Glaxo Denies Retaliation Implications Made During 60 Minutes Interview

By January 24, 2011 July 10th, 2019 Uncategorized

The whistleblower in the GlaxoSmithKline class action suit, Cheryl Eckard, recently appeared on the popular news show 60 Minutes to talk about the case with interviewer Scott Pelley. During the interview, she mentioned that she was fired after urging Glaxo officials to do something about the conditions in a Glaxo manufacturing plant in Cidra, Puerto Rico.

She stated that from August 2002 all the way up until she was fired in May 2003, she had tried to get Glaxo managers to shut down the Cidra plant because of what Pelley referred to as them practicing “bad medicine.” Pelley was referring to what Eckard claimed she found wrong with the production and packaging of drugs like Paxil and Avandia during a survey she conducted that led her to take action. She was referring to her claims that the plant:

  1. Used tainted water in the production of Avandia and Paxil
  2. Shipped Paxil that was packaged in the wrong dosages
  3. Mixed Avandia and Paxil together in the same packages

Eckard ended up having to make a full report to Glaxo’s Compliance Department when the company managers continued to ignore her warnings. In the end, Eckard says that they acted as if her complaints about the plant were unsubstantiated. That is what eventually led her to report the situation to FDA officials in San Juan. She also implied that these actions are what got her fired.

> **TASK LIST**:
A – Reproduce the wording of the Glaxo whistleblower article, starting at "1. Used tainted" and ending at "got her fired.".
B – Turn the paragraph of the Glaxo whistleblower article that begins "Eckard ended up having to make" into a bulleted list that keeps its main facts.
C – Write the next part of the Glaxo whistleblower article, picking up after its final sentence.

> **INFORMATION GIVEN**:
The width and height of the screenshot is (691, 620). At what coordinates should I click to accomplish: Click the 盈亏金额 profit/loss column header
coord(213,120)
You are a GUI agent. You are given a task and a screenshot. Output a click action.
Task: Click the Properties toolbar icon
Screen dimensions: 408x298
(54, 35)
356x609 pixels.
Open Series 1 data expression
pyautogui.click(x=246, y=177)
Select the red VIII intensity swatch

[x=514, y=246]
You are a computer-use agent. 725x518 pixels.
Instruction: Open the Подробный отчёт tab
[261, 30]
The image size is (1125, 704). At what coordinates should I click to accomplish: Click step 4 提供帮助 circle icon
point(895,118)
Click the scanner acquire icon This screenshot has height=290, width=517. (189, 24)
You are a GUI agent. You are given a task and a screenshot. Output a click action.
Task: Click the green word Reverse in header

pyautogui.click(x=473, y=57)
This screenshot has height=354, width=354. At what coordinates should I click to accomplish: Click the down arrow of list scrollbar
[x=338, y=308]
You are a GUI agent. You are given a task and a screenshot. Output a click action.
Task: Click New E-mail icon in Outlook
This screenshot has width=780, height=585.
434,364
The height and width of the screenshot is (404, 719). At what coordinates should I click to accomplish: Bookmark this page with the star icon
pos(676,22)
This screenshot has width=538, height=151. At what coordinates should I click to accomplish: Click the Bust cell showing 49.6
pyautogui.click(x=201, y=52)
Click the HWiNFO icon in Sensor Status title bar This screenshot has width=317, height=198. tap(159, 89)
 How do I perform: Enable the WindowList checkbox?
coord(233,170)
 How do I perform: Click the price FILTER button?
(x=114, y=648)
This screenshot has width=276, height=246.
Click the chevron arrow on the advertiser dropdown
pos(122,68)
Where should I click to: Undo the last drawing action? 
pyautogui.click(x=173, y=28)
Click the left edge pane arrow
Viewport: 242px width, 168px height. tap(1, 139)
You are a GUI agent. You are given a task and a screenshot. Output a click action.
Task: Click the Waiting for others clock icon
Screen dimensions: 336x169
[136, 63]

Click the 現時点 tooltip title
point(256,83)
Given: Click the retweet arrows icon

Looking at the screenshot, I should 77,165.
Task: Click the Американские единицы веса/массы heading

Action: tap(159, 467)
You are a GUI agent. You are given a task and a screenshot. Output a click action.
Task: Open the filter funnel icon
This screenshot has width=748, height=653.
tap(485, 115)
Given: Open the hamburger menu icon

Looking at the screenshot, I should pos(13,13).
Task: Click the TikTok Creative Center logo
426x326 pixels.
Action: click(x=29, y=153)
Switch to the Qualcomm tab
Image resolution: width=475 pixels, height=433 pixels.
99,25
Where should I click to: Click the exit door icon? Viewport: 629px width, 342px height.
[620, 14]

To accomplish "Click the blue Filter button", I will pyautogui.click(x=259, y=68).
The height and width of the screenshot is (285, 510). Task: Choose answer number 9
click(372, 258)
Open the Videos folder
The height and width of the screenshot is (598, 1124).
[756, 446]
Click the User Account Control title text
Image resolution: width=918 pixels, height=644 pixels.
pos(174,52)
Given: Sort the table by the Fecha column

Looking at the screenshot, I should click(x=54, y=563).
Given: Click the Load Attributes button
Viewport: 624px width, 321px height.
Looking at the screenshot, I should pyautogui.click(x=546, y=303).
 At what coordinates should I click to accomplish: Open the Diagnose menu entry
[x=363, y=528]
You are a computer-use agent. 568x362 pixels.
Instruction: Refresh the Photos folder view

> **ANSWER SET**:
A –
1. Used tainted water in the production of Avandia and Paxil
  2. Shipped Paxil that was packaged in the wrong dosages
  3. Mixed Avandia and Paxil together in the same packages

Eckard ended up having to make a full report to Glaxo’s Compliance Department when the company managers continued to ignore her warnings. In the end, Eckard says that they acted as if her complaints about the plant were unsubstantiated. That is what eventually led her to report the situation to FDA officials in San Juan. She also implied that these actions are what got her fired.

B –
- Glaxo managers kept ignoring Eckard's warnings, so she made a full report to the company's Compliance Department.
- Eckard says the company acted as if her complaints about the plant were unsubstantiated.
- This led her to report the situation to FDA officials in San Juan.
- She implied that these actions are what got her fired.

C –
Glaxo denied that implication in a press release.

“The company strongly rejects any claim of retaliation for whistle-blowing,” the Glaxo statement says. “In fact, employees are encouraged to report any concerns they might have to management or through a confidential compliance hotline. Issues raised are investigated, and company policy prohibits any retaliation against employees.”

As a result of these claims made against the Cidra plant, Glaxo settled the class action lawsuits that were filed against them for $750 million. Of that money, $150 million went toward paying fines and the other $600 million went toward participants in the class action. Whistleblower Eckard received $96 million.